• **Extracted information**:

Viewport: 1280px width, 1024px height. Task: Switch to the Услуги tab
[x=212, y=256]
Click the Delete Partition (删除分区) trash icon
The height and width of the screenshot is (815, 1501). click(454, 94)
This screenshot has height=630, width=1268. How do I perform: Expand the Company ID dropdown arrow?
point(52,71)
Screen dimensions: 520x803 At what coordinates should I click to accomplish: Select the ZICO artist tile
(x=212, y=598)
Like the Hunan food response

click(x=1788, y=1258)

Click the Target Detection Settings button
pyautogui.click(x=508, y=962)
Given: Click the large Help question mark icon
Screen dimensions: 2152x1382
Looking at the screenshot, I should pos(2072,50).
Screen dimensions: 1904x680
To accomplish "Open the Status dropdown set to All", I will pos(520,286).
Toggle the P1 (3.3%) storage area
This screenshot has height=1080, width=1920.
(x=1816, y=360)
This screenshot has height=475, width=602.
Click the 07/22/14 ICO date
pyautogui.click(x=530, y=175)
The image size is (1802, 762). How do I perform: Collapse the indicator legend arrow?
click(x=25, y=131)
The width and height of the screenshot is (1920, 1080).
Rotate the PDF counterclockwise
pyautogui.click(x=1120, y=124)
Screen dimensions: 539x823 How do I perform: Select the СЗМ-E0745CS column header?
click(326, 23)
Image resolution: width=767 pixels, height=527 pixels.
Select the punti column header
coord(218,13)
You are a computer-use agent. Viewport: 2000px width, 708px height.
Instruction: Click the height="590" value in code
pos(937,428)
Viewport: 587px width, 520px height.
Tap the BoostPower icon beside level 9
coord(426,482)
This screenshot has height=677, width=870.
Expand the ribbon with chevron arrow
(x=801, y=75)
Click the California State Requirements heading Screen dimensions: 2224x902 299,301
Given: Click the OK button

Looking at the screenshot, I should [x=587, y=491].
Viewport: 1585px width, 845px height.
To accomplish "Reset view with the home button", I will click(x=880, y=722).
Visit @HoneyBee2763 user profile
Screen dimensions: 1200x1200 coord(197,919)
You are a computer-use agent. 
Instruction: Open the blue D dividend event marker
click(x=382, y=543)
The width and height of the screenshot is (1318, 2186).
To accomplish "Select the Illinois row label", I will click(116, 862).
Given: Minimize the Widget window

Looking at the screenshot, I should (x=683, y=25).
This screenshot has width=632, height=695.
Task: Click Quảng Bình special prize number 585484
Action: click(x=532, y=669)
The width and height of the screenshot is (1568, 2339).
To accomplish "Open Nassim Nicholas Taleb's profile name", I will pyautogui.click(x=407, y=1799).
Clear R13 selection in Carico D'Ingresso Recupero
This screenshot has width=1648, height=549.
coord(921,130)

• **Task details**: Please write out all of the lines above again, substituting "column title" for every "column header" and leaving everything else unchanged.

• **Task solution**:
Viewport: 1280px width, 1024px height. Task: Switch to the Услуги tab
[x=212, y=256]
Click the Delete Partition (删除分区) trash icon
The height and width of the screenshot is (815, 1501). click(454, 94)
This screenshot has height=630, width=1268. How do I perform: Expand the Company ID dropdown arrow?
point(52,71)
Screen dimensions: 520x803 At what coordinates should I click to accomplish: Select the ZICO artist tile
(x=212, y=598)
Like the Hunan food response

click(x=1788, y=1258)

Click the Target Detection Settings button
pyautogui.click(x=508, y=962)
Given: Click the large Help question mark icon
Screen dimensions: 2152x1382
Looking at the screenshot, I should pos(2072,50).
Screen dimensions: 1904x680
To accomplish "Open the Status dropdown set to All", I will pos(520,286).
Toggle the P1 (3.3%) storage area
This screenshot has height=1080, width=1920.
(x=1816, y=360)
This screenshot has height=475, width=602.
Click the 07/22/14 ICO date
pyautogui.click(x=530, y=175)
The image size is (1802, 762). How do I perform: Collapse the indicator legend arrow?
click(x=25, y=131)
The width and height of the screenshot is (1920, 1080).
Rotate the PDF counterclockwise
pyautogui.click(x=1120, y=124)
Screen dimensions: 539x823 How do I perform: Select the СЗМ-E0745CS column title?
click(326, 23)
Image resolution: width=767 pixels, height=527 pixels.
Select the punti column title
coord(218,13)
You are a computer-use agent. Viewport: 2000px width, 708px height.
Instruction: Click the height="590" value in code
pos(937,428)
Viewport: 587px width, 520px height.
Tap the BoostPower icon beside level 9
coord(426,482)
This screenshot has height=677, width=870.
Expand the ribbon with chevron arrow
(x=801, y=75)
Click the California State Requirements heading Screen dimensions: 2224x902 299,301
Given: Click the OK button

Looking at the screenshot, I should [x=587, y=491].
Viewport: 1585px width, 845px height.
To accomplish "Reset view with the home button", I will click(x=880, y=722).
Visit @HoneyBee2763 user profile
Screen dimensions: 1200x1200 coord(197,919)
You are a computer-use agent. 
Instruction: Open the blue D dividend event marker
click(x=382, y=543)
The width and height of the screenshot is (1318, 2186).
To accomplish "Select the Illinois row label", I will click(116, 862).
Given: Minimize the Widget window

Looking at the screenshot, I should (x=683, y=25).
This screenshot has width=632, height=695.
Task: Click Quảng Bình special prize number 585484
Action: click(x=532, y=669)
The width and height of the screenshot is (1568, 2339).
To accomplish "Open Nassim Nicholas Taleb's profile name", I will pyautogui.click(x=407, y=1799).
Clear R13 selection in Carico D'Ingresso Recupero
This screenshot has width=1648, height=549.
coord(921,130)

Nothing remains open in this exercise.